_Problem to solve_. Report, from the records below, every line where the word "pixel" appears.

_Exercise inputs_.
# # # # # # #
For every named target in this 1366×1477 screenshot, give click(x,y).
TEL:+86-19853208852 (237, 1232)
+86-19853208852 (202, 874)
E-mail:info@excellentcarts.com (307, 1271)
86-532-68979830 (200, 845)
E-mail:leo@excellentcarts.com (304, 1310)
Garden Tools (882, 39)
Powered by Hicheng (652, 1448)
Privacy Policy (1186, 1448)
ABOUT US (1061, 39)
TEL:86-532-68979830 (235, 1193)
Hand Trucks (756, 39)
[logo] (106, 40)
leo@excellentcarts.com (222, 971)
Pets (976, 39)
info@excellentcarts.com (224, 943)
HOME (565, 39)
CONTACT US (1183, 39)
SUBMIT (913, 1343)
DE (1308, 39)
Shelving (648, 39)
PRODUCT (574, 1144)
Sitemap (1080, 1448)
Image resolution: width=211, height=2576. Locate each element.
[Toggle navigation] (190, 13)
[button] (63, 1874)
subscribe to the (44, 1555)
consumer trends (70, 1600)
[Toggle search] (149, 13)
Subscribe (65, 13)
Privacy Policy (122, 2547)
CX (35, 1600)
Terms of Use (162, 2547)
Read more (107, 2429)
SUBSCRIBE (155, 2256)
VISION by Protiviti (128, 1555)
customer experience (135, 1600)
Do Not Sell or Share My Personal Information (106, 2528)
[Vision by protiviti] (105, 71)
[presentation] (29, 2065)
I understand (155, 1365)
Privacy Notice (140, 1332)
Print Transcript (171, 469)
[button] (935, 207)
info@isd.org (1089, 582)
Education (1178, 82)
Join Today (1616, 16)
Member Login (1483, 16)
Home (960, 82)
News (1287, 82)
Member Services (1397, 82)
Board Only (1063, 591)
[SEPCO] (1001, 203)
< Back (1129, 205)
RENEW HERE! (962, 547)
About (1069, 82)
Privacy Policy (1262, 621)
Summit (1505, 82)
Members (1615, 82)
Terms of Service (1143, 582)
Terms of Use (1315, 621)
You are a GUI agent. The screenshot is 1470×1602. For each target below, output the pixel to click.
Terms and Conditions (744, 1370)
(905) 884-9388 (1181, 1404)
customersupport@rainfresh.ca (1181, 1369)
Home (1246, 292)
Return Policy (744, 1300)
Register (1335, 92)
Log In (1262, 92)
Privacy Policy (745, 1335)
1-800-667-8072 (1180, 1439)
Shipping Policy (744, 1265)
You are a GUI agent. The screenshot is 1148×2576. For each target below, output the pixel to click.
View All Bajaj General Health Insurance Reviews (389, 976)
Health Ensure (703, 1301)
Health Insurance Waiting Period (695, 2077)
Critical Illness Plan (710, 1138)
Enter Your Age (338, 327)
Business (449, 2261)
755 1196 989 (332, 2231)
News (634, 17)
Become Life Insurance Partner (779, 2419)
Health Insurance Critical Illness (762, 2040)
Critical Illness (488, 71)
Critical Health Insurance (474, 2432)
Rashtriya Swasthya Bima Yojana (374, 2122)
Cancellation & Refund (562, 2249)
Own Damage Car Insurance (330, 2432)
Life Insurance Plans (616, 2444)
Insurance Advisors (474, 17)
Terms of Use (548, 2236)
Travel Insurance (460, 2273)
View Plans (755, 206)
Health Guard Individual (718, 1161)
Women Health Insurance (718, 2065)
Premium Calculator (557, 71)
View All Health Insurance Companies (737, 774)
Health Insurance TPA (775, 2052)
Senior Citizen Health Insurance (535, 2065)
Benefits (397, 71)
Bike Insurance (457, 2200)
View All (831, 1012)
# # # # # # #
_Solution for this exercise_.
You are a GUI agent. The screenshot is 1470×1602. For each target below, output the pixel to click.
You are a GUI agent. The screenshot is 1148×2576. For each target below, output the pixel to click.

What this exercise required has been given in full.